Outre l’entretien du réseau routier national, "qui a connu une dégradation progressive de son état", pour lequel les moyens mobilisés augmenteront de  31 % sur la décennie 2018-2027, la "même dynamique sera assurée pour les réseaux ferroviaires et fluviaux".

Il est également question de 2,6 Md€ sur 10 ans investis dans la désaturation des grands nœuds ferroviaires pour fluidifier les déplacements du quotidien autour des métropoles, et les liaisons avec les villes moyennes. L’accélération du désenclavement routier des villes moyennes et des territoires ruraux bénéficierait d'une vingtaine d’opérations pour un montant de 1 Md€.

Aucune information sur les sources de financement

C’est une trajectoire financée”, assure-t-on au ministère des Transports, sans que les sources de financement ne soient détaillées. Pour l’année 2019, la programmation induit une augmentation des crédits de 300 M€ puisés ailleurs dans le budget de l’État mais, pour la suite, elle nécessite de trouver 500 M€ par an en ressources nouvelles. 

Pour rappel, le COI, présidé par Philippe Duron, avait imaginé trois scénarios, allant de 48 milliards à 80 Md€ alloués à l’Agence de financement des infrastructures de transports (Afitf) sur 20 ans. La trajectoire arrêtée par le ministère se situe juste en-dessous de l’hypothèse médiane, de 60 Md€ sur 20 ans. 
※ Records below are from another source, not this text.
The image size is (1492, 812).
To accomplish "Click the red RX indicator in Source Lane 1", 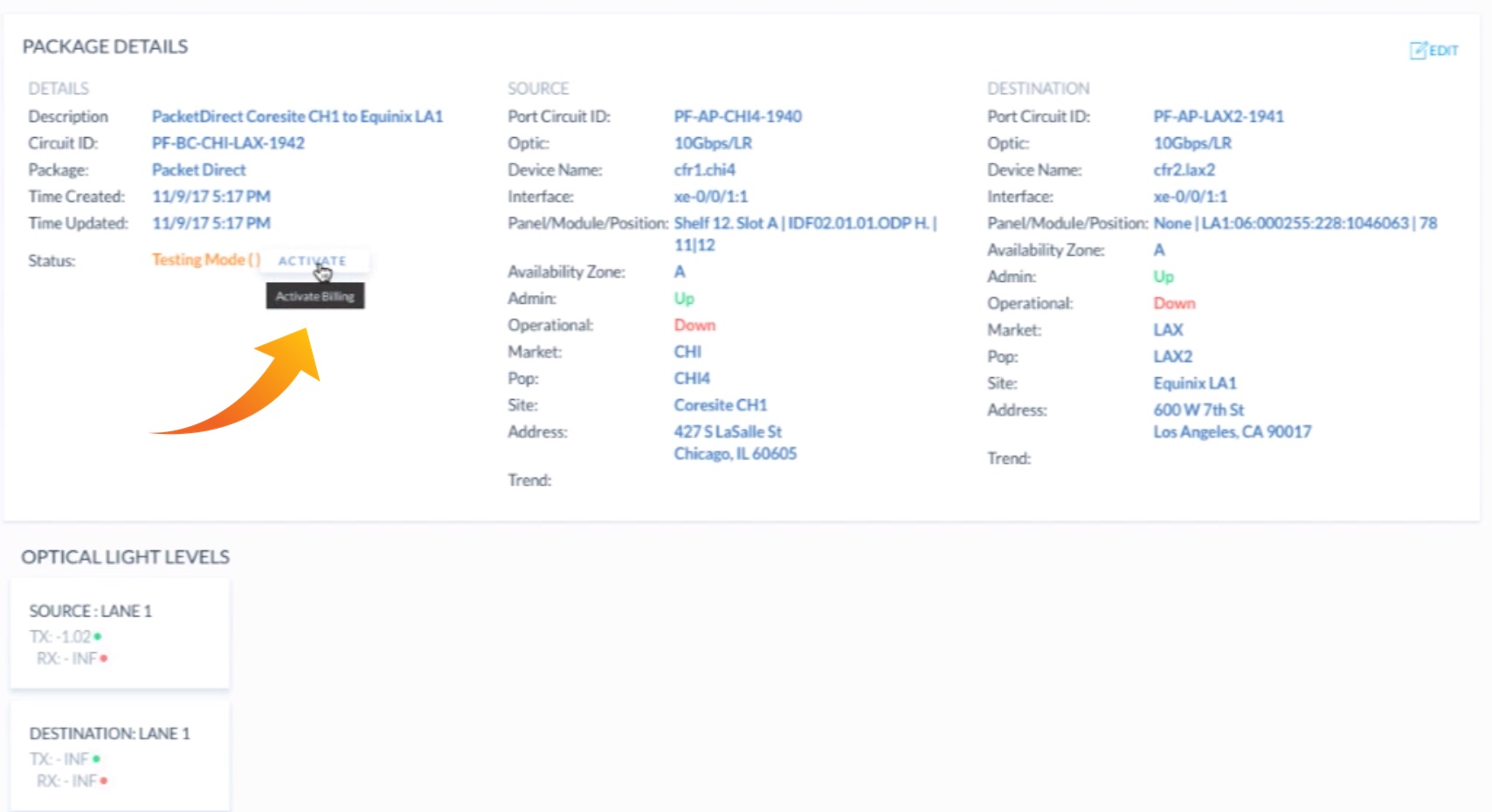I will (104, 658).
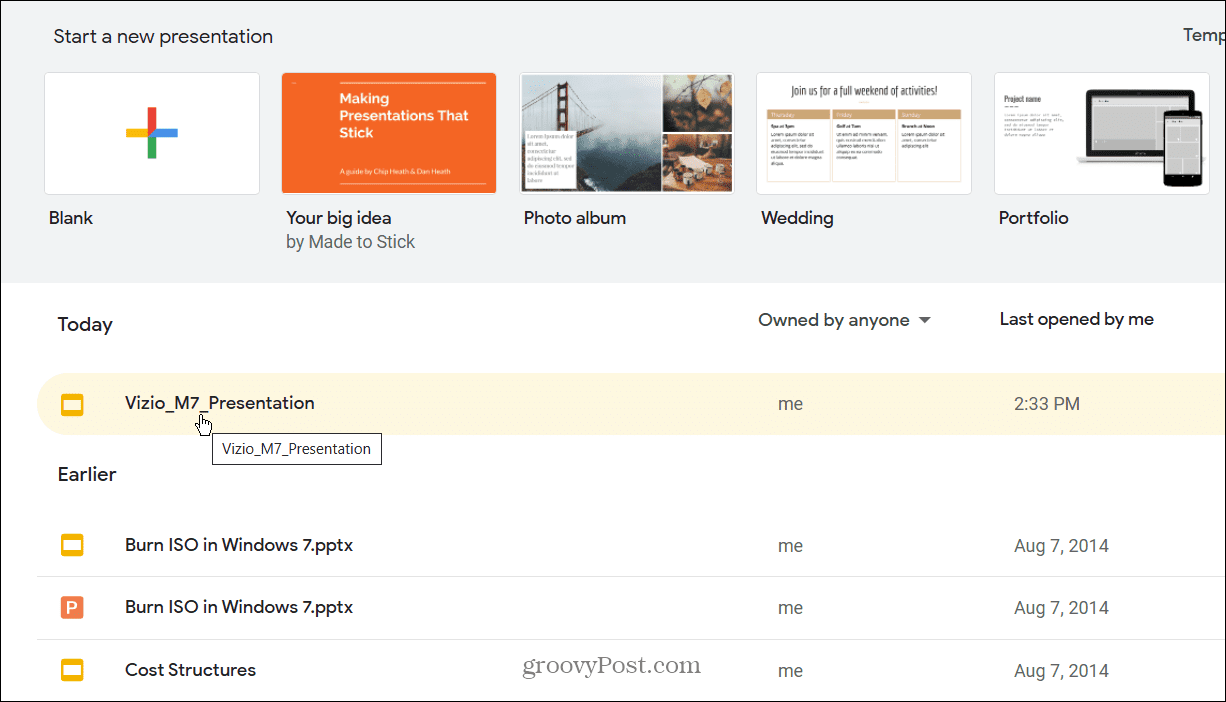Open the Cost Structures presentation

[x=190, y=669]
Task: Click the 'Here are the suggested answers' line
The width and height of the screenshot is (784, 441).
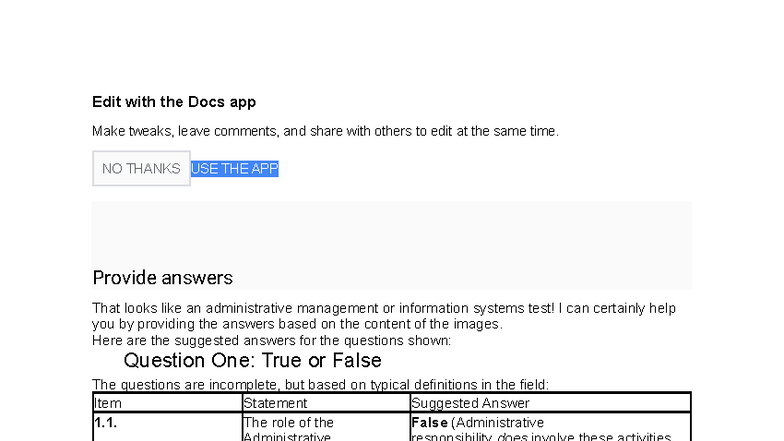Action: [272, 340]
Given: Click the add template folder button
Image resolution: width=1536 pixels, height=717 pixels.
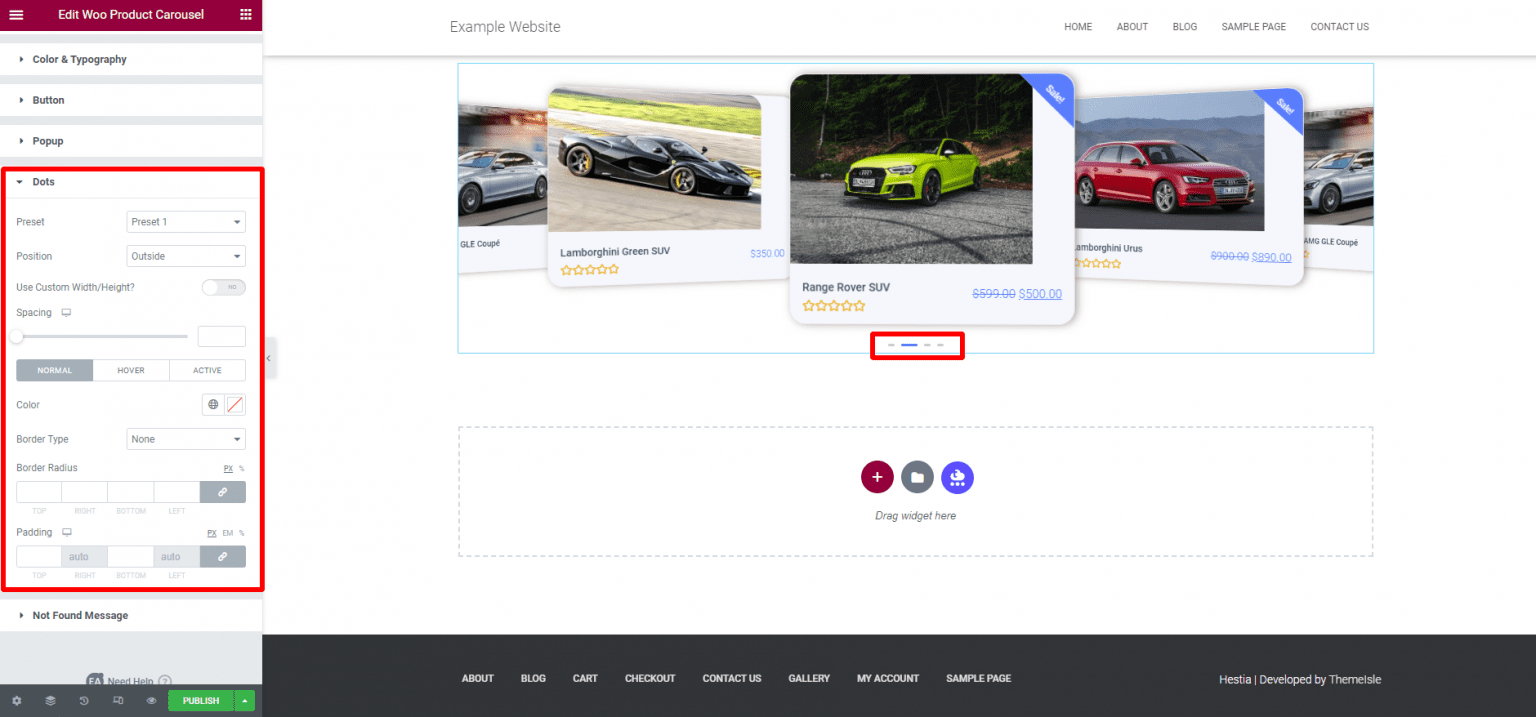Looking at the screenshot, I should coord(917,477).
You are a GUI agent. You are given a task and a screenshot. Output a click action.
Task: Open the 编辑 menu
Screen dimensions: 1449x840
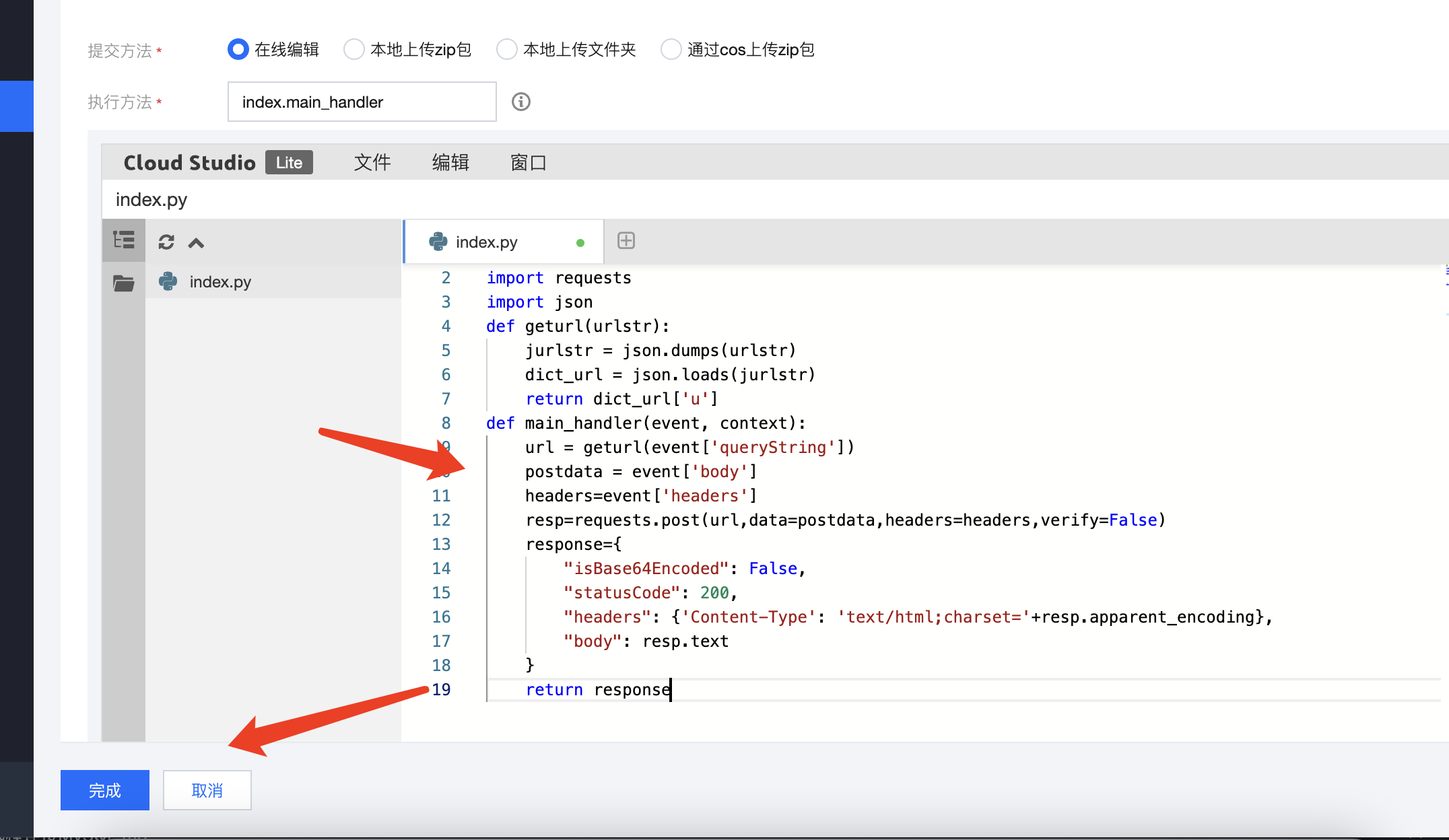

Dans le détail, le gros de l’argent investi correspond aux contrats de plan État-région (4 Md€), à la “régénération” des réseaux (3,1 Md€) et aux grands projets (3,4 Md€). 

Sort des méga-projets ?

Face au manque de financements, Emmanuel Macron avait annoncé le 1er juillet 2017 une pause dans les grands projets, prélude à une remise à plat qui s’est d'ailleurs traduite par les travaux de la COI et les préparatifs de la loi sur les mobilités. 

Toutefois, plusieurs sont manifestement maintenus, à l'instar des liaisons à grande vitesse Bordeaux-Toulouse, Montpellier-Perpignan, Marseille-Nice, Paris-Normandie, Roissy-Creil. Tout comme le Lyon-Turin et le Canal Seine-Nord, mais les travaux seront échelonnés dans le temps pour éviter des factures trop lourdes à payer immédiatement. 

Le cas de la liaison Lyon-Turin, à l’étude depuis les années 1990, est sans doute le plus épineux puisqu’il dépend aussi des intentions du gouvernement italien, aujourd’hui tiraillé sur le sujet entre les deux composantes de sa coalition - la Ligue d’extrême droite et le Mouvement 5 Étoiles. 

--- A.D (avec Reuters) ---

 

*Mise en place en octobre 2017 et composée de parlementaires, représentants des grandes associations de collectivités et experts.